Parsing google alerts using gmail and app script


I have google alerts set up and receive alert emails which look like this:

screenshot showing alert

I would like to parse the alert and save it in a google sheet with the format: alert_name,publication_date, title,news source

Not sure where to start any help/guidance appreciated Thanks


Solution

  • Although I share the opinion that @Ruben has given in the comments, I think this topic is interesting and could help other users to save and manage their Google Alerts.

    Code.gs
    /* Retrieve all news from googlealert source */
    const threads = GmailApp.search('from:([email protected])')
    /* Our sheet for save the news */
    const sS = SpreadsheetApp.openById(SS_ID).getSheetByName('Google Alerts')
    /* Control the already added answers */
    let addedNews = []
    try { addedNews = sS.getRange('A1:A' + sS.getLastRow()).getValues().flat() } catch (err) { }
    
    function parseContent() {
      const totalNews = []
      /* Maybe add a control system for remove the threads already saved */
      threads.forEach((th) => {
        const msgs = th.getMessages()
        msgs.forEach((msg) => {
          /* Divide the content in new lines an parse the content */
          const body = msg.getPlainBody().split('\n')
          /* Extract the filter name eg === News - 2 new results for [python] === */
          const filterName = body.slice(0, 1)[0].match(/\[(.*?)\]/)[1]
          const date = msg.getDate()
          /* Remove the unnecessary lines  */
          const cleanedBody = body.slice(1, -11)
          /* Detect the news via empty new lines "\r" */
          const newsIdxs = cleanedBody.reduce((pre, curr, idx) => {
            curr === "\r" && pre.push(idx)
            return pre
          }, [])
          newsIdxs.forEach((v, idx, arr) => {
            if (idx == arr.length - 1) return
            /* From one empty line to the nex */
            const parsedNew = cleanedBody.slice(v + 1, arr[idx + 1])
            /* Simply extracted from the first line */
            const title = parsedNew[0].split('|')[0]
            /* Last line and between <> */
            const url = parsedNew[parsedNew.length - 1].match(/<(.*?)>/)[1]
            /* Extracted from the URL rather than the title due variability  */
            const source = url.match(/url=https:\/\/(.*?)\//)[1]
            totalNews.push({ title, url, date, source, filterName })
          })
        })
      })
      totalNews.forEach((nw) => {
        /* Hash the object for preventing adding already present  */
        const id = hashCode(Object.values(nw).toString())
        if (addedNews.includes(id)) return
        sS.appendRow([id, ...Object.values(nw)])
      })
    }
    
    /* Extracted from here https://stackoverflow.com/questions/7616461/generate-a-hash-from-string-in-javascript */
    const hashCode = s => s.split('').reduce((a, b) => { a = ((a << 5) - a) + b.charCodeAt(0); return a & a }, 0)
    
    Results

    Results


    Note 1: This script is an approximation of the problem, and has only been tested for News related alerts.

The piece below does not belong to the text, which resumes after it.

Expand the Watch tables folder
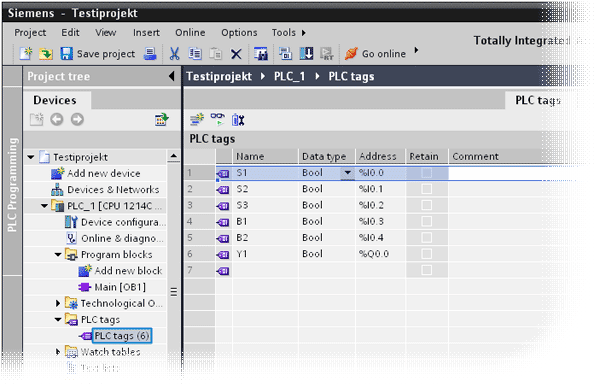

    Note 2: Thanks to @DalmTo for the pseudo-code, it has helped me to approach the problem more quickly.

    Note 3: The hashCode function has been extracted from here

    Note 4: I have decided to take an approach using RegExp due to the use of getPlainBody(), but I think that in this case, using a library that allows parsing HTML with getBody() would be easier to implement.